Историкам хорошо известно, что технология провоцирования «цветных революций» не является американским изобретением. Одним из примеров провоцирования революции могут послужить мартовские события 1848 года в Берлине. В начале месяца здесь проходили митинги, на которых либеральная интеллигенция призывала рабочих к составлению петиции с требованиями политических свобод. 17 марта на собраниях горожан было принято решение на следующий день идти к дворцу и предать королю петицию с требованием свободы печати и созыва ландтага.
Однако король пошел на уступки – поэтому запланированное шествие превратилось в верноподданническую манифестацию. В разгар манифестации группа демонстрантов подняла черно-белое знамя революции (позднее оно стало красным), начались беспорядки и охранявшие дворец солдаты открыли огонь по толпе. Народ отхлынул на соседние улицы и начал строить баррикады; студенты бросились в предместья поднимать рабочих – так началась революция 1848 года в Германии.

══════

• [Задачи]
[1] Изложите в двух предложениях основное содержание отрывка о мартовских событиях 1848 года в Берлине.
[2] Перепечатайте из отрывка о мартовских событиях 1848 года в Берлине фрагмент от слов «Однако король пошел» до слов «года в Германии.» включительно.

• [Выдержка из данных]
══════

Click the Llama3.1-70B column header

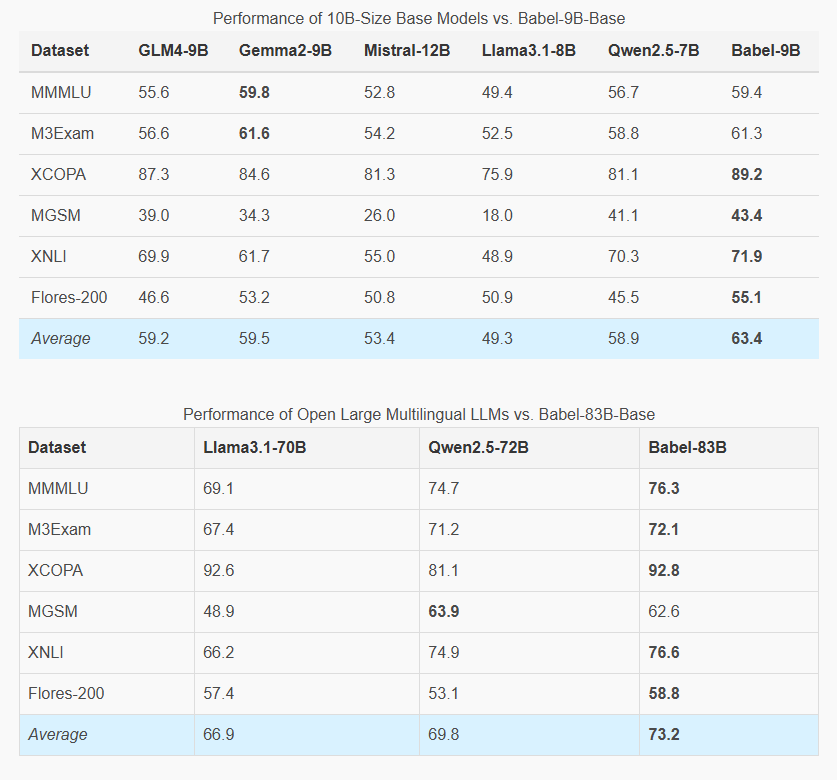tap(254, 448)
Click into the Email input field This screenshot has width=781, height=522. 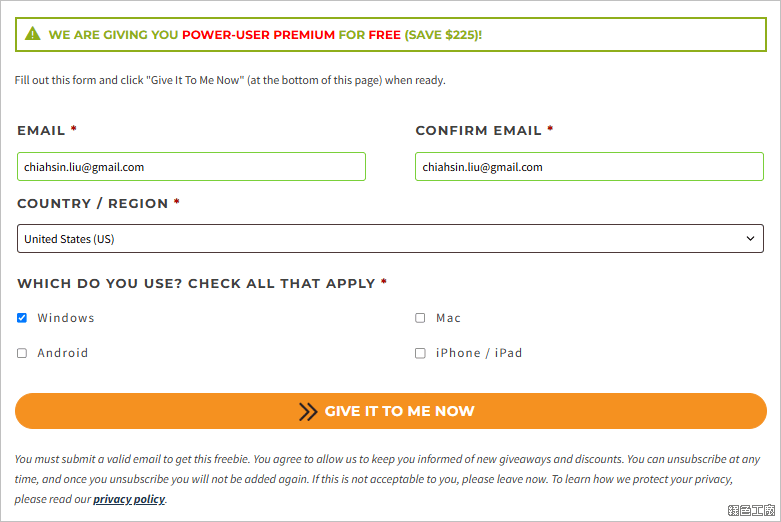coord(191,166)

══════

• [Ответы к заданиям]
[1] Технология провоцирования «цветных революций» не является американским изобретением: в марте 1848 года в Берлине либеральная интеллигенция призывала рабочих составить петицию с требованиями политических свобод, и горожане решили идти с ней к королевскому дворцу. Король пошел на уступки, и шествие превратилось в верноподданническую манифестацию, но после того как группа демонстрантов подняла знамя революции, начались беспорядки, солдаты открыли огонь, народ стал строить баррикады, и так началась революция 1848 года в Германии.

[2]
Однако король пошел на уступки – поэтому запланированное шествие превратилось в верноподданническую манифестацию. В разгар манифестации группа демонстрантов подняла черно-белое знамя революции (позднее оно стало красным), начались беспорядки и охранявшие дворец солдаты открыли огонь по толпе. Народ отхлынул на соседние улицы и начал строить баррикады; студенты бросились в предместья поднимать рабочих – так началась революция 1848 года в Германии.